The government of Samoa could reopen the bidding for a casino license after calling off negotiations with a Chinese developer who has landed in legal trouble in China.
China's Exhibitions Tourism Group had planned to build a 500-room hotel and casino in the tiny, cash-strapped South Pacific nation, which is heavily reliant on foreign aid and money sent home from citizens working overseas. The deal called for 15% of gaming revenue to be paid to the government on top of a fee of US$150,000, as well as open the way for direct flights from China to Samoa. But talks hit a snag when ETG boss Deng Hong came under investigation for corruption by Chinese Communist Party officials over land deals in mainland China, according to Chinese and Samoan media reports. The Samoan government withdrew the license earlier this month.

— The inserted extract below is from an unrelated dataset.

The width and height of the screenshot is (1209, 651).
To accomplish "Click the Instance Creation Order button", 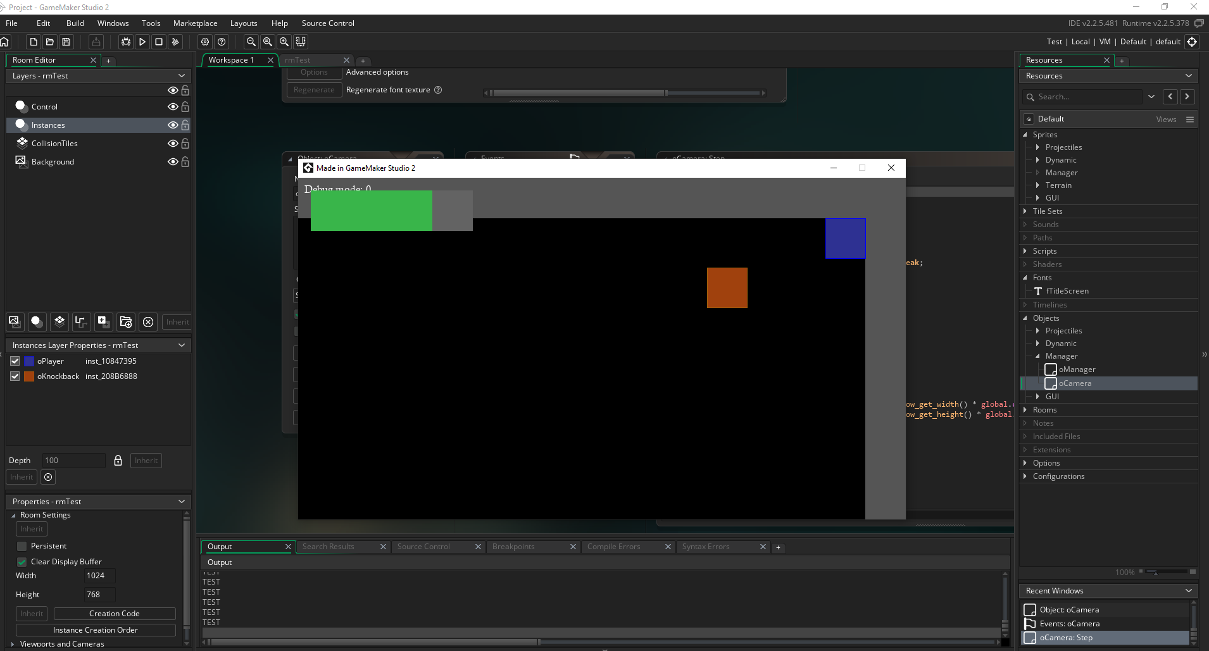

“We need to make a decision about whether we go back to market for the licence or whether we just continue on with one license given to a local firm,” Samoa Gambling Control Authority Chief Executive Robbie Kearney told Reuters.
The government authorized two licenses back in 2010, including one for local hotel operator Aggie Grey’s, as a way to help recover from a 2009 tsunami that wrought havoc with the island’s economy. Samoa was also hit by cyclone in 2012 and a drop in tourism in the wake of the 2008 global financial crisis. Its economy was worth $677 million in 2012.